Image courtesy: DAI Publications
Image courtesy: DAI Publications

Over the last five years, Fintech investment and services have experienced steady growth in Africa. In fact, it reached a record high in 2020, with a total net of $23 billion across all regions.

Investors and policymakers have acknowledged the “game-changing” prospect of digital financial services (DFS) inclusion on the international level. These digital financial services have made formal banking services accessible to global audiences, especially underprivileged populations.

Convergence of Digital Financial Services

In 2014, Jamie Caruana, the General Manager of the Bank for International Settlements, pointed out that soon institutions and state governments would have the opportunity to prepare for the risks and rewards of bundling or the digitalization of these financial services. The range of these financial services includes payments, savings, credit, insurance, and remittances, and are usually delivered by Fintech services.

These Fintechs applied customer segmentation policies to reach out to their target demographics. Instead of limiting themselves to individual customers, they expanded these DFS protocols to corporates, SMEs, and the mass retail market.

The Future Of Bundling In Financial Services

Currencycloud recently performed a study predicting future trends related to bundling in financial services. The study included more than 9000 consumers and 500 businesses spread across nine countries.

According to the final report, almost 95 percent of financial institutions reported that they didn’t notice any disadvantages to bundling to their customers. 88 percent of these companies also claimed that they saw their firms as a one-stop-shop for their consumers as they offered an extensive suite of digitized financial services.

When asked to elaborate on the possible effects of bundling and the advantages of digital financial services, 93 percent of the respondents confirmed that it primarily depended on the convenience of accessing all products in one place. Some consumers also explained that personalizing their user experience saved their time and ensured them increased security from cyberattacks and financial scams.

Image Courtesy Medium
Image Courtesy Medium

It is quite evident that the growth of Fintech companies has massively benefited the customers. These companies have been successful in carving out niche markets in specialized financial services such as insurance, round-up investing, savings, loans, etc.

Along with these trends, several African fintech startups are also gaining ground. The big shots include names like OPay, Flutterwave, Tala, Bayport Financial Services, etc. These firms have been able to collect $1.71 billion in funding and are dedicated to solving the most challenging financial problems facing the country.

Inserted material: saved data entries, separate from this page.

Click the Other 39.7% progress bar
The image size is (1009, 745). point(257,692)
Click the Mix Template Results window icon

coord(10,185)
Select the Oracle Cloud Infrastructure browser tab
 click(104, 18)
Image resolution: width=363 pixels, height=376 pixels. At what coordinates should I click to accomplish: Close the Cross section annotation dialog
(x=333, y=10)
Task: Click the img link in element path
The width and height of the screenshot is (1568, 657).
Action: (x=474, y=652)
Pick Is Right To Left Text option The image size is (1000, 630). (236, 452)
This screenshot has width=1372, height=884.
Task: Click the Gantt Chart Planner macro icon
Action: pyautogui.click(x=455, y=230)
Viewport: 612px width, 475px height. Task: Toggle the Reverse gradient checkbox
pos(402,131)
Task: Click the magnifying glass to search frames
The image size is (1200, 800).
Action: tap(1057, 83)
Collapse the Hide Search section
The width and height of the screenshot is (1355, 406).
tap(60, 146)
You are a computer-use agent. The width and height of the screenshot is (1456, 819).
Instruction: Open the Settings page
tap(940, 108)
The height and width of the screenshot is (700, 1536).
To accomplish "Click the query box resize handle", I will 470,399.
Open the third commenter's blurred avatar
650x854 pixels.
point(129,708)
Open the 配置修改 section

Fintech experts and consumers in the African subcontinent have realized that these startups have a much more effective shot at bringing financial equality to the nation than traditional banking services.

Overall, the bundling of financial services has provided customers with more choice and agency when making their financial services. Additionally, there has been increased accessibility, especially with the help of mobile banking.

The Split from Traditional Banking

Previously, with traditional banking systems prevalent in Africa, underrepresented groups were at a major disadvantage because of the restrictions placed upon them by the world’s power and trade systems.

According to a report published by the World Bank, there were close to 20 million unbanked individuals concentrated in North Africa. Besides, almost 57 percent of Africans lacked proper registration and bank accounts.

Image courtesy Intellias
Image Courtesy Intellias

The rise in popularity of Fintechs is partly owed to the fact these companies promised a new financial system that would outstrip traditional oppressive services. Instead, they guaranteed the introduction of an automated system and focused on individualism. Many saw this new wave of financial services as the key to Africa’s economic liberation.

As these Fintech companies continue to grow, they serve large proportions of women users. This wasn’t the case before. Savings and investment startups, in particular, have seen a sharp increase in women users.

The split from traditional banking was first realized when Jumia became the continent’s first-ever billion-dollar tech company in 2016. This indicated a significant amount of untapped potential in the region, making the convergence of digital financial services possible.

This growth was followed by several other Fintech startup unicorns, such as Interswitch and Fawry. These Fintechs partner with corporates to offer as many services to their customers through integration.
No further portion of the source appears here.